Vliegwerk : Vliegwerk

Autoproduction

« Vliegwerk » : [ˈvliɣʋɛrk] en phonétique, que vous traduirez par « acrobaties aériennes », est un trio de jazz flamand composé du batteur Steven Cassiers, du guitariste (pedal steel) Tim Finoulst ainsi que du claviériste (mais également chanteur guttural) Wout Gooris. Tous gratifiés d’une reconnaissance certifiée au Nord de notre pays, pour avoir chacun participé à divers projets (Dans Dans, Tutu Puoane, Sam Joris…). Également le nom du premier album du même trio qui vient de nous parvenir et qui fait l’objet de cette chronique.

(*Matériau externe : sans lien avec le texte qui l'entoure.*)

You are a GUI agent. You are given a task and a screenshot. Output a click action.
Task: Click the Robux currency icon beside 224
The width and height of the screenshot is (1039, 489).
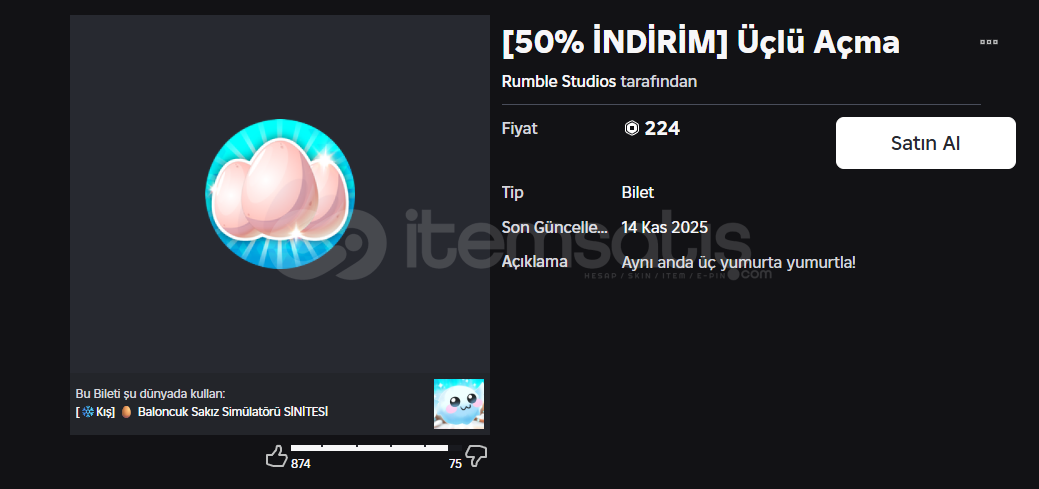click(631, 129)
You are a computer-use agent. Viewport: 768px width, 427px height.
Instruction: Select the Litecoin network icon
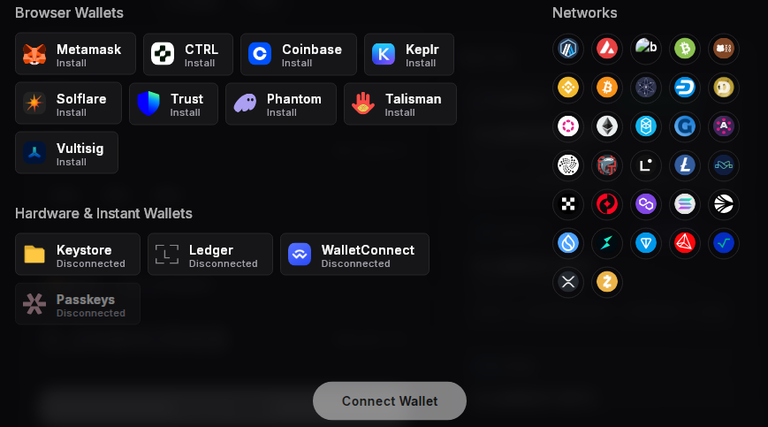pos(685,165)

Entièrement enregistré dans les conditions d’un live, cet album tente de reproduire, manifestement avec succès, l’atmosphère captivante qui règne lorsque le trio se trouve en scène. Au centre des débats, il y a la pedal steel qui offre à nos oreilles, mais surtout à nos sens, l’impression « americana » de voyager dans de vastes espaces en friche. Mélancolique (« Auster » en hommage à Paul…) ou dotée d’un groove nettement plus appuyé (« Nirvana », sans détour…), la musique de Vliegwerk colle parfaitement à son patronyme. Elle survole la piste du cirque de façon aussi aléatoire que surprenante (cf. certaines sonorités plus que vintage). Relevons le magnifique « Daruma » (avec sa mélodie tranchante et le chant si particulier de Wout Gooris) et la participation de Toine Thys sur ce même titre ainsi que sur « Ervann », un hommage rendu à une source d’inspiration, le saxophoniste anversois Erwin Vann. Ce disque plus ou moins inclassable devrait plaire aux amateurs de folk décalé, comme celui qui nous est souvent proposé par le label norvégien Hubro.